1

I have the following nested dictionary:

table_dict = {
    "ints": {
      "domain highlights": {
        "rows": 3000000,
        "nulls": 5
      },
      "range metrics": {
        "mean": 0,
        "maximum": 0,
        "minimum": 0
      },
      "focus values": {
        "1": 0,
        "sample_text": 0
      }
    },
    "strings": {
      "domain highlights": {
        "rows": 3000000,
        "nulls": 5
      },
      "range metrics": {
        "mean": 0,
        "maximum": 0,
        "minimum": 0
      },
      "focus values": {
        "1": 0,
        "sample_text": 0
      }
    },
    "floats": {
      "domain highlights": {
        "rows": 3000000,
        "nulls": 5
      },
      "range metrics": {
        "mean": 0,
        "maximum": 0,
        "minimum": 0
      },
      "focus values": {
        "1": 0,
        "sample_text": 0
      }
    }
  }

When I run this line table_dict["ints"]["range metrics"]["mean"] = 11 it changes all the "mean" values instead of just the mean in the "ints" dict. Here is what my dict looks like after that line

table_dict = {
    "ints": {
      "domain highlights": {
        "rows": 3000000,
        "nulls": 5
      },
      "range metrics": {
        "mean": 11,
        "maximum": 0,
        "minimum": 0
      },
      "focus values": {
        "1": 0,
        "sample_text": 0
      }
    },
    "strings": {
      "domain highlights": {
        "rows": 3000000,
        "nulls": 5
      },
      "range metrics": {
        "mean": 11,
        "maximum": 0,
        "minimum": 0
      },
      "focus values": {
        "1": 0,
        "sample_text": 0
      }
    },
    "floats": {
      "domain highlights": {
        "rows": 3000000,
        "nulls": 5
      },
      "range metrics": {
        "mean": 11,
        "maximum": 0,
        "minimum": 0
      },
      "focus values": {
        "1": 0,
        "sample_text": 0
      }
    }
  }

How do I only change one value instead of over-writing all of them. Is there a separate way to change the values of dictionaries that I need to use?
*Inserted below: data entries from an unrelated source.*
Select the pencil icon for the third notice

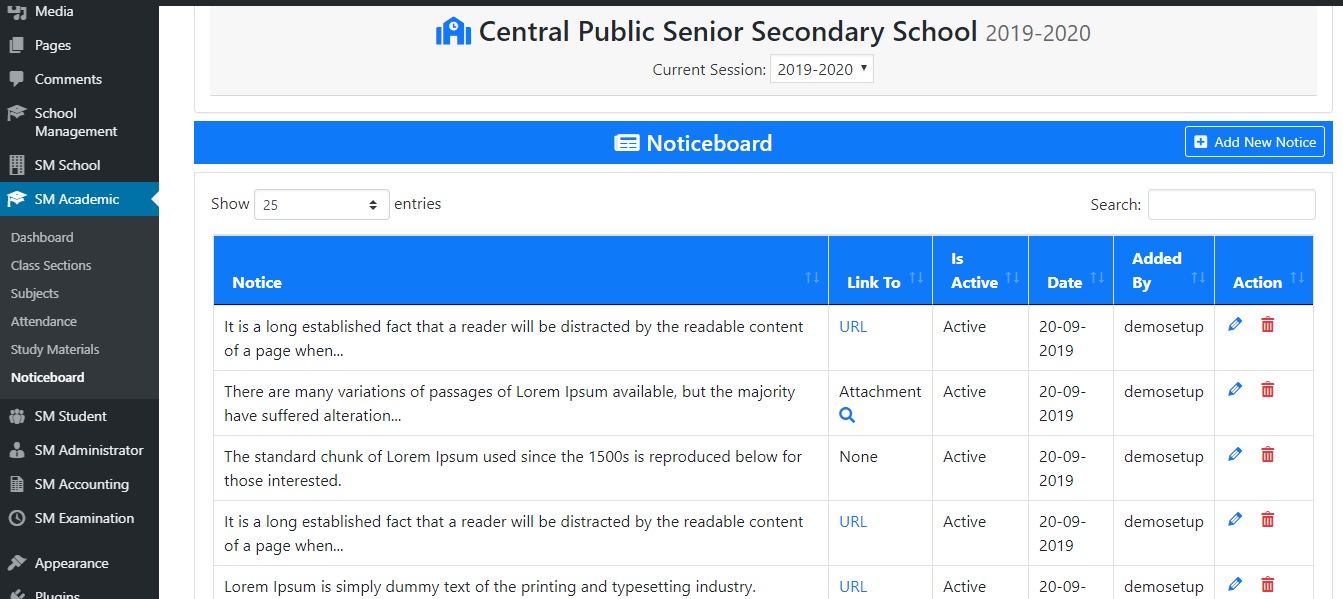(x=1235, y=454)
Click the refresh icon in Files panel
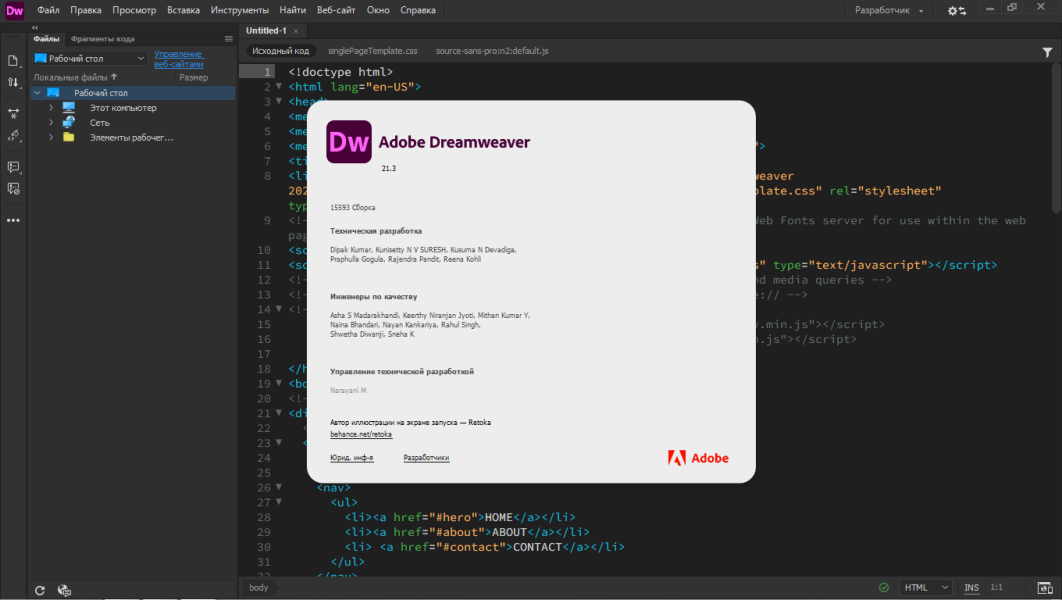 [40, 591]
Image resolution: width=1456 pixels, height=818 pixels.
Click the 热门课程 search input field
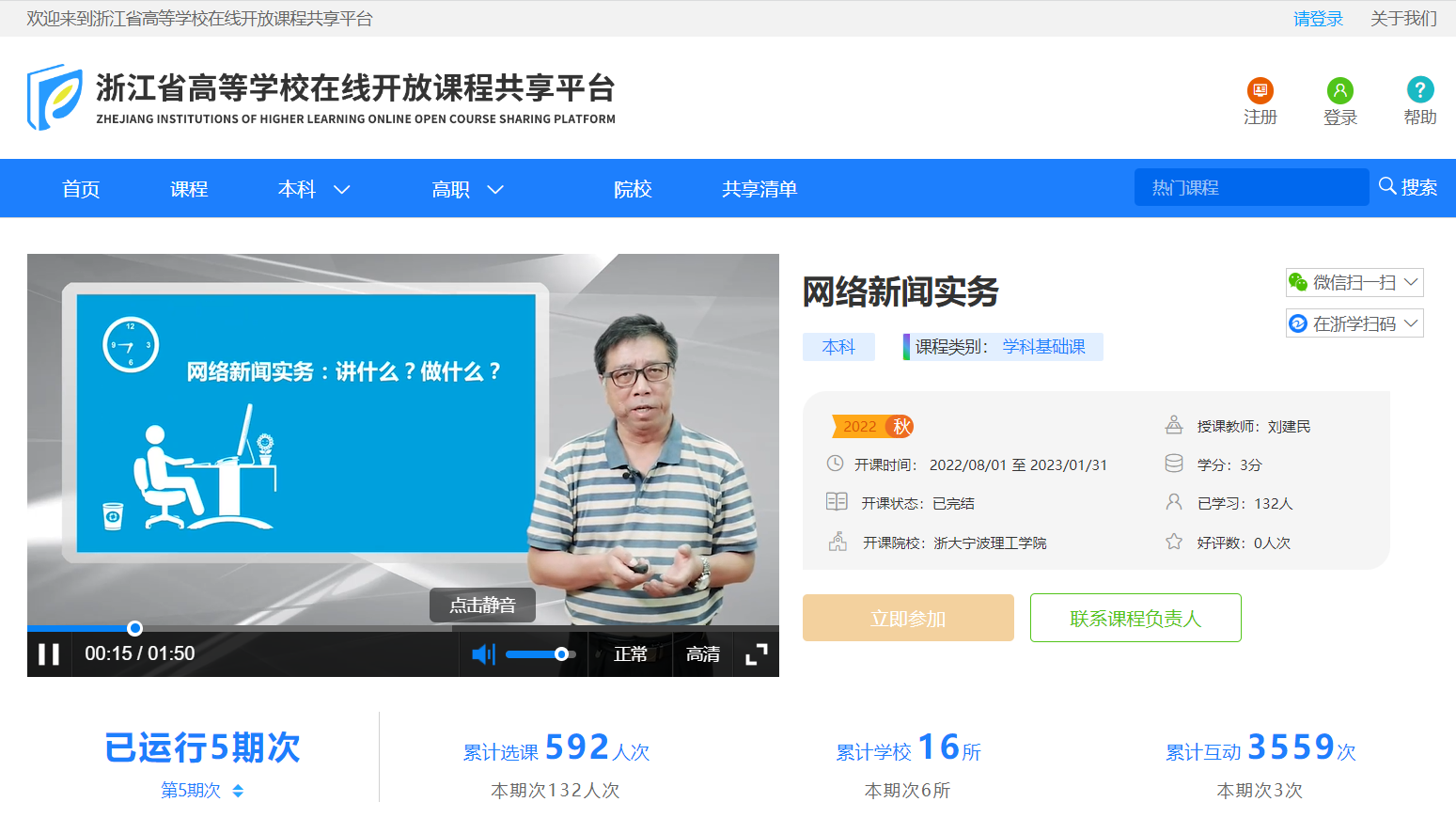click(x=1250, y=188)
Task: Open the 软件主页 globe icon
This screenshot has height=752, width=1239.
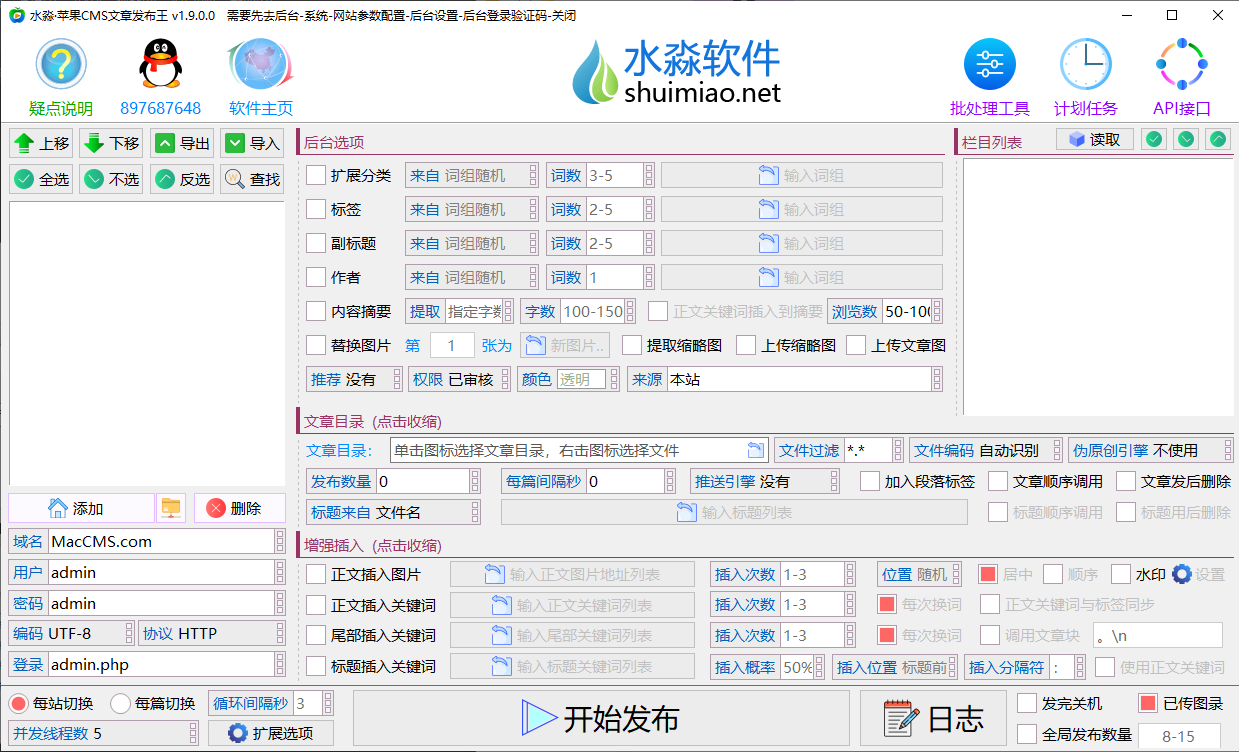Action: (x=260, y=65)
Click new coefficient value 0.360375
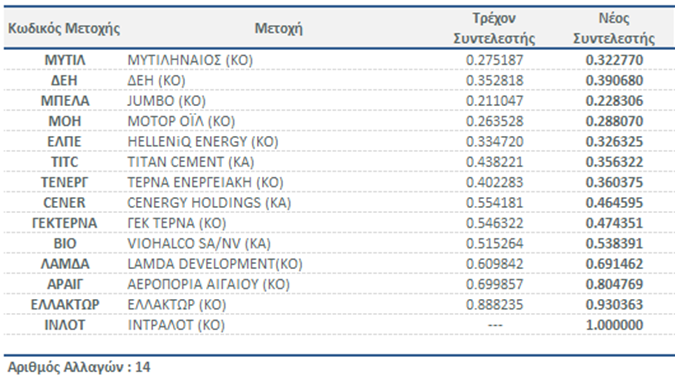This screenshot has height=377, width=675. (x=614, y=182)
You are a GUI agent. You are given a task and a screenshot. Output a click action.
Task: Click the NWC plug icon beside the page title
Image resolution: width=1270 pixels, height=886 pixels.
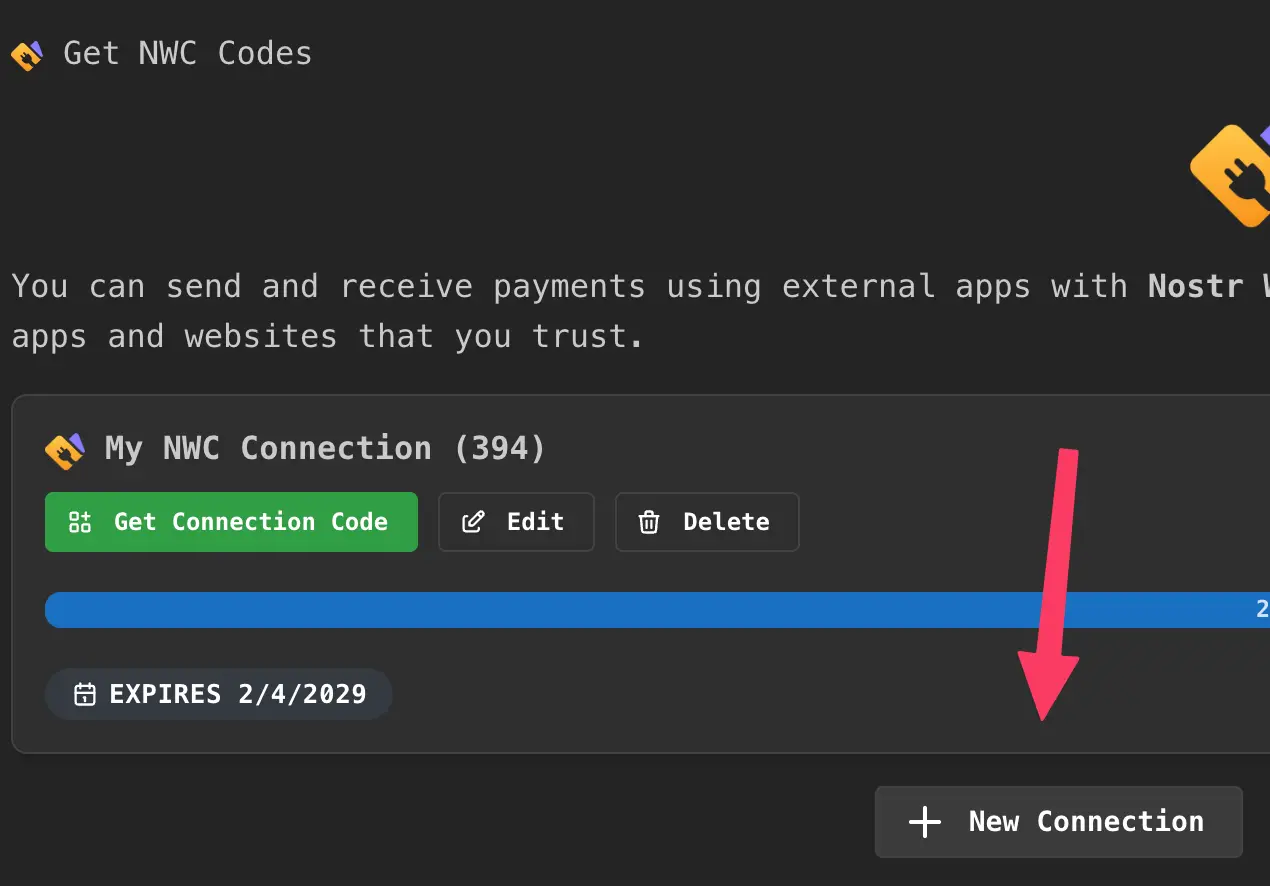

For the person asking how I first created table_dict:

focus_values = [1, "sample_text"]
table_name = ""
setup = True
col_dict = {"domain highlights": {"rows": 0, "nulls": 0},
            "range metrics": {"mean": 0, "maximum": 0, "minimum": 0},
            "focus values": {}}
for i in focus_values:
    col_dict["focus values"][i] = 0

file = "large_sample_file.csv"
file_df = pd.read_csv(file, chunksize=10000)
for chunk in file_df:
    if setup:
        setup = False
        table_name = chunk.iloc[1, 0] # table name is in column 1
        table_dict = {}
        for i in chunk.columns[1:]:
            table_dict[i] = col_dict
    profile_table(chunk, table_dict)
  • 2
    Sounds like you re-used a single reference when constructing the dict. You need to create a new `"range metrics"` dict for each value you insert. – flakes Jul 01 '21 at 22:04
  • 1
    Can you show us how you initially constructed `table_dict` ? – flakes Jul 01 '21 at 22:06
  • I think I see my error, I need to create a copy of col_dict in the for loop. – Daniel Young Jul 01 '21 at 22:12
  • I recently asked a similar question to this https://stackoverflow.com/questions/67429227/preventing-reference-re-use-during-deepcopy – flakes Jul 01 '21 at 22:18

1 Answers1

1

From my comment, it sounds like you re-used a single reference when constructing the dict. You need to create a new "range metrics" dict for each value you insert. Here's an example of the pitfall.

initial_data = {
    "a": 0,
    "b": 1,
}

data = {
    "c": initial_data,
    "d": initial_data,
}

print(data)
data["c"]["a"] = 2
print(data)
{'c': {'a': 0, 'b': 1}, 'd': {'a': 0, 'b': 1}}
{'c': {'a': 2, 'b': 1}, 'd': {'a': 2, 'b': 1}}

You notice from this code that both key c and d have their subkey a updated. That is because both c and d point to the same reference. i.e. id(data["c"]) == id(data["d"])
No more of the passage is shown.